Can you build a company whose first aim is to make life good? It's beginning to seem so. Can a company like that turn a plummeting life around? To look at Eichen, you begin to imagine it can. You see the reenergized body, the recovered relationships with his kids, the business that looks very much like the mirage he'd crawled toward after so long in the desert. Like more than the mirage, even. Better. Here Eichen is, biking to work in the sun.
But there have been so many stumbles. In February, Paul and Amy decided mutually that "after many years of trying to put things back together," their marriage had failed. He won't say why exactly. Neither will she. But Paul Eichen understands that along with the sad human fallout from the breakup will come fresh skepticism about this experiment of his, this attempt to make work so good that life would be, too. I hadn't created the best relationship with my wife and family, remember? And so he built this company with its different priorities, its devotion to family and play, and in the end he still hasn't created that relationship -- at least not with his wife. So much for Eichen in the groove.
The seductions of glamour, the craving for heart
So how was your day?
Was work good, were the ideas exciting?
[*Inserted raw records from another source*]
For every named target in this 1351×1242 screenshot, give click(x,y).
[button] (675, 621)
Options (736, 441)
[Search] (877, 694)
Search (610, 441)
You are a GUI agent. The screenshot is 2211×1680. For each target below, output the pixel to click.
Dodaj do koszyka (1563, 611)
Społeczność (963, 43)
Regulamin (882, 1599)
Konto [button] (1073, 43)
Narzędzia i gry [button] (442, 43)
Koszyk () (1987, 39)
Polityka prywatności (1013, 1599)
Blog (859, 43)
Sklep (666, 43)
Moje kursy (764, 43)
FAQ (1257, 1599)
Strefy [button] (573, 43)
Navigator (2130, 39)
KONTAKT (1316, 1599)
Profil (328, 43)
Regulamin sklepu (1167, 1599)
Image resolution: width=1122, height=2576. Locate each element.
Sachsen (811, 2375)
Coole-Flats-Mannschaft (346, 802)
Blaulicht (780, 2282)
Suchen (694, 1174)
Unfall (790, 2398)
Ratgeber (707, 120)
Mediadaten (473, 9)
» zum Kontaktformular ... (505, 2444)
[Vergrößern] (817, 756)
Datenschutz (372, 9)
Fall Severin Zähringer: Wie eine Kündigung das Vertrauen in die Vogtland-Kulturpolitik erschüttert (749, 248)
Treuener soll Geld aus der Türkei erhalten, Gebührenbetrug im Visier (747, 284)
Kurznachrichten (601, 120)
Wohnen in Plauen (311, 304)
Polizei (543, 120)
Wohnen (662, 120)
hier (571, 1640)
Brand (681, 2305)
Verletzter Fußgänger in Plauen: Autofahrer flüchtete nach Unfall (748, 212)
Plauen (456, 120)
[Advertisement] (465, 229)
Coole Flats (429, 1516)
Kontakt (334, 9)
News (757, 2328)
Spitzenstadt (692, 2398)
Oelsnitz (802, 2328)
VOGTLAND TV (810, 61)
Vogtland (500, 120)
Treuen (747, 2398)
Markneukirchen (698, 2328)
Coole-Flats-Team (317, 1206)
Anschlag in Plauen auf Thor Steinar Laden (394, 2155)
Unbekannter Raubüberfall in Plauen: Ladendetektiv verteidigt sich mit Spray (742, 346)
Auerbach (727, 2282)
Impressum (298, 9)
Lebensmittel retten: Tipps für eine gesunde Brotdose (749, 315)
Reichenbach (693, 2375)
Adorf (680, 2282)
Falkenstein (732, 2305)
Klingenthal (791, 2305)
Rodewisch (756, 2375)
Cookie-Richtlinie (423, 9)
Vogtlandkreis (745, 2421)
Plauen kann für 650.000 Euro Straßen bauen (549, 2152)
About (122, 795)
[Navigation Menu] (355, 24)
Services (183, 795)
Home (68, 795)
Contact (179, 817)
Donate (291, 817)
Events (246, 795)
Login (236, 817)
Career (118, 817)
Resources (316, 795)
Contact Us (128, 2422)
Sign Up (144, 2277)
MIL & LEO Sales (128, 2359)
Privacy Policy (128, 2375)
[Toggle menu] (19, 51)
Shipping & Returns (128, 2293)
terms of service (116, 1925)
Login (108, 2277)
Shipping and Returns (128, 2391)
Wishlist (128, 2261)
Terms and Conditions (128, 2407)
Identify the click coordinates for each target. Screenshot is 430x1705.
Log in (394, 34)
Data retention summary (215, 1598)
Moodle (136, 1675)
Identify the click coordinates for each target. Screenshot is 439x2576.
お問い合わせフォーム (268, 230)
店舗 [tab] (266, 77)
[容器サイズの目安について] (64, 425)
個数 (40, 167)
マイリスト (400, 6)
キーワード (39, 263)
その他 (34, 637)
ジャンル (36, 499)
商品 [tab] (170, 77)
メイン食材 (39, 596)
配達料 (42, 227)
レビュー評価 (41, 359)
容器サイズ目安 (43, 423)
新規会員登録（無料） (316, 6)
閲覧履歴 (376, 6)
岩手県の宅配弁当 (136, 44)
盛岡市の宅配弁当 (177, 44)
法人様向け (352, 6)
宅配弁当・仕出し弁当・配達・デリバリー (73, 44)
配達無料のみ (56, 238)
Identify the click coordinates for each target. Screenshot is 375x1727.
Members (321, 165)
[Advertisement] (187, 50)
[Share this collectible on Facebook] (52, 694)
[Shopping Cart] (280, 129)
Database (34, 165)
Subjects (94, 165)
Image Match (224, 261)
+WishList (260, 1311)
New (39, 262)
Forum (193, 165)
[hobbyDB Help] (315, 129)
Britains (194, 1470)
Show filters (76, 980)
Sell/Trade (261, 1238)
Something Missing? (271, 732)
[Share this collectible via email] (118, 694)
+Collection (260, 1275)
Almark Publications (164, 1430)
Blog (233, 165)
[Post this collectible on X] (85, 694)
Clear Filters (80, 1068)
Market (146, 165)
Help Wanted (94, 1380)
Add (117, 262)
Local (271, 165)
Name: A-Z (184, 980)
Did the job you have foster the life you want? Is work working for you?
Is life working?
Paul Eichen is on the phone, listening to the questions, for the last time taking stock. He understands that what people want to know is whether the experiment has worked, whether he got what he wanted. And it's complicated, isn't it? There are his kids, his company, his health, his divorce. There is his head. There is his heart.
He did not save his marriage after all. Is Rokenbok's appeal an illusion?
"No, no, no," he says. "The things I didn't do that I needed to do -- to get to know my wife and what she needed -- I didn't do while I was at Proxima for 13 years and before that. I was driven to succeed. I didn't see what I was missing at home.
"I'm not blaming that completely on the work environment. I'm blaming it on me and Amy not understanding what was needed to make a strong marriage. But working like I did didn't help."
He pauses.
"You've gotta understand," he says. "Amy and I are not fighting. There are no attorneys, no CPAs, no private investigators, no arguments. About custody, about property. We've resolved it all on our own." And how often does that happen?
"Without Rokenbok, it wouldn't have worked that way," Paul says. "The energy and flexibility it brought to my life has allowed Amy and me to work through all this really hard stuff, this transition. We talk every day. We raise the kids together. And it's peaceful." (It's true, Amy Eichen says. "And the kids are good, which is what we both care about most.")
Look, he's saying, life gets messy. Do not kid yourself that even the most balanced workplace can prevent that. It can help, God knows. But the world will not be managed. The world is too big.
And yet, in some sadly ironic way, the manner in which a marriage was ended between two people whom Amy Eichen calls "really good friends with a good family" turns out to be another proof, Paul believes, that the experiment has worked. "My health and well-being today is as good as it's been in the past 25 years," he says. "I'm stronger, I rest better, eat better. I have all the intellectual stimulation of a challenging job that an active mind likes to have, and all the contact with bright, intelligent people, and yet I don't have the stresses of a day-to-day environment that most businesspeople have to deal with."
He has taken the right path, he believes -- no matter how far he is from the take-no-prisoners, have-no-life swashbuckling of the business elite. From places like Broadcom, a company his own father helps direct. Broadcom with its $518 million in revenues, its price/earnings multiple of 370, its CEO worth $5.5 billion. Once, Eichen was on that path, just with fewer zeros. At Proxima that was his life -- that mania -- a life spent running that fast. But he's over it now. A soul and health, or glamour and spoils? He's made his choice. "If someone said to me, 'Paul, would you come run this dot-com?' I'd say, 'No, I'm running my toy company.' And it feels great," he says. The experiment, he says, is working. And for all the complications, you believe him.
In the end here is what's remarkable about Paul Eichen's journey: that he did it at all. That for all the imperfections and blowups and ongoing struggles, for all the groping, he made the life he sought. He's doing the work he wanted to do, the way he wanted to do it, in the place he wanted to do it.
What's remarkable is that he did it at a time when it could not have been harder, because here comes the world, after all, this new world in which the money for a half-decent IPO is insanely greater than ever and the time it takes to get that money dizzyingly shorter than before. And the seduction is new, because sometimes it's not even about money anymore. It's about how the players in the big game are suddenly who people want to be. When Bill Gates was becoming the richest man in the world, people wanted what he had -- his money, his influence, his fame maybe, possibly even his brain -- but they didn't want to be him. Whatever else he was, he was not cool. He was the classic entrepreneur, the old model, the misfit a few degrees out of mainstream sync. And now the new entrepreneurs aren't misfits anymore. Now, suddenly, they're hip. Where once entrepreneurs were respected for what they could get done, now they're celebrated for their glamour. And everybody knows that if you're anybody in business, then this is where you'll be: working round the clock at the wired-up center of the speeding world, dancing with all the other people who matter.